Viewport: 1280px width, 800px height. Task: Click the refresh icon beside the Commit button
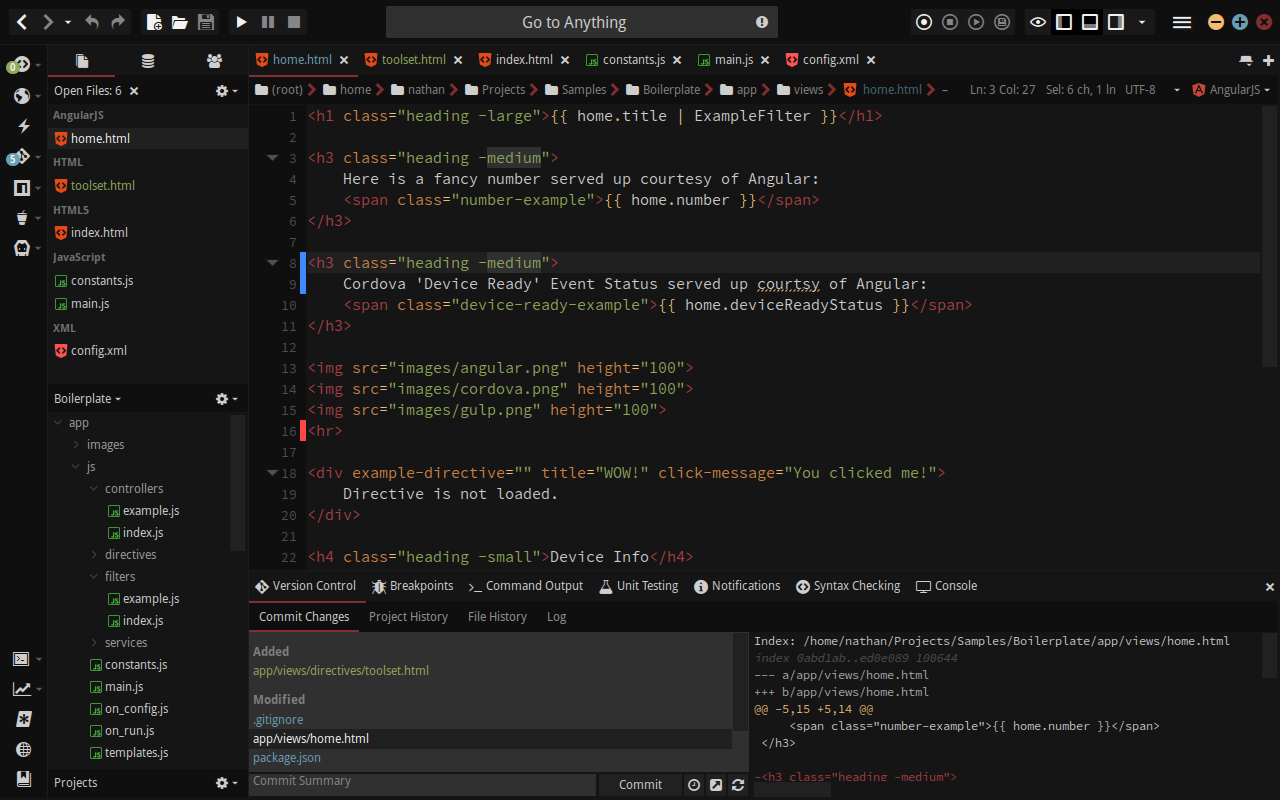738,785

* * *

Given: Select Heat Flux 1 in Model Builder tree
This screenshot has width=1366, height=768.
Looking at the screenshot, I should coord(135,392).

...

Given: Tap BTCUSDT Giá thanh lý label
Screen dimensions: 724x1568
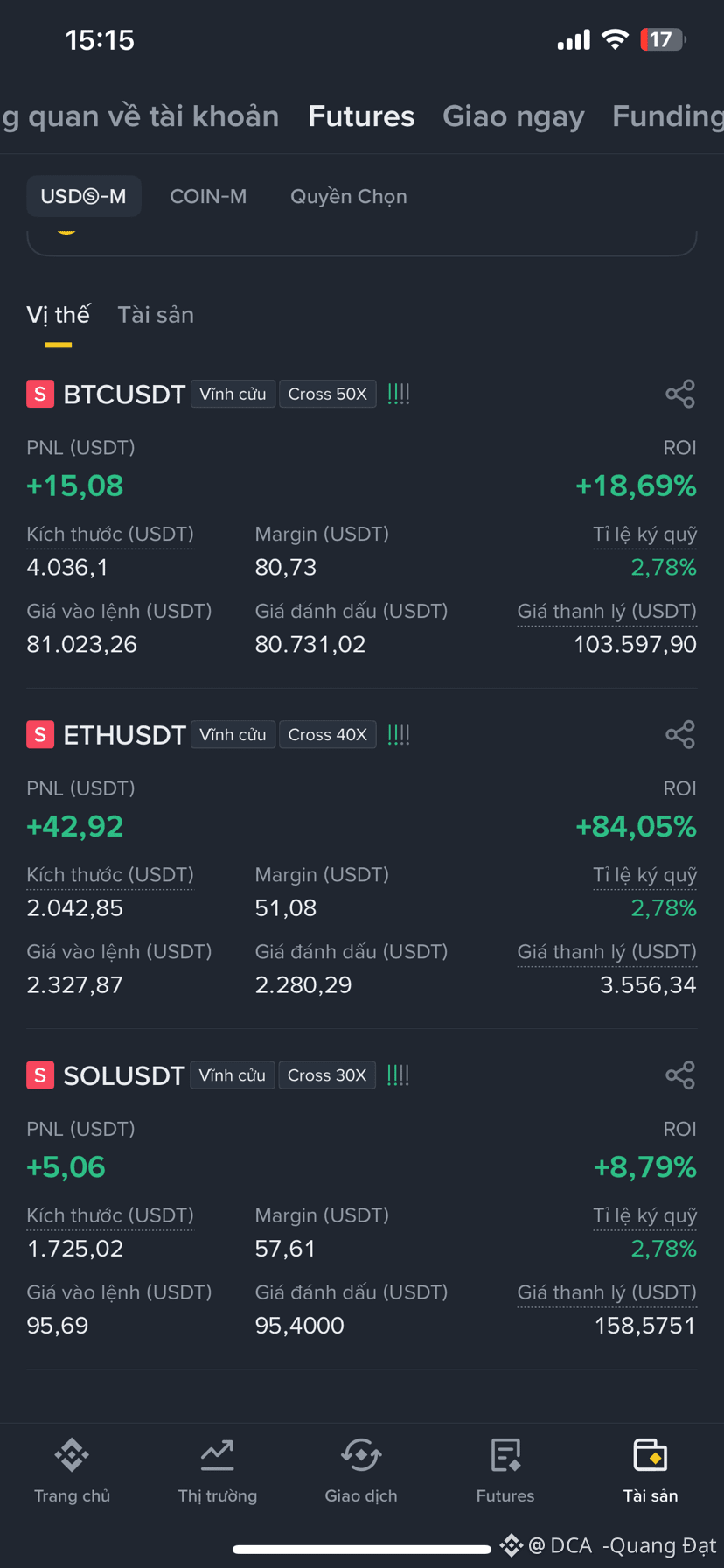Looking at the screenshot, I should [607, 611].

-- TASK REQUIREMENTS --
Wherever the word "Given" occurs in a line of the listing, copy that line.

-- SOLUTION --
Given: Select Heat Flux 1 in Model Builder tree
Given: Tap BTCUSDT Giá thanh lý label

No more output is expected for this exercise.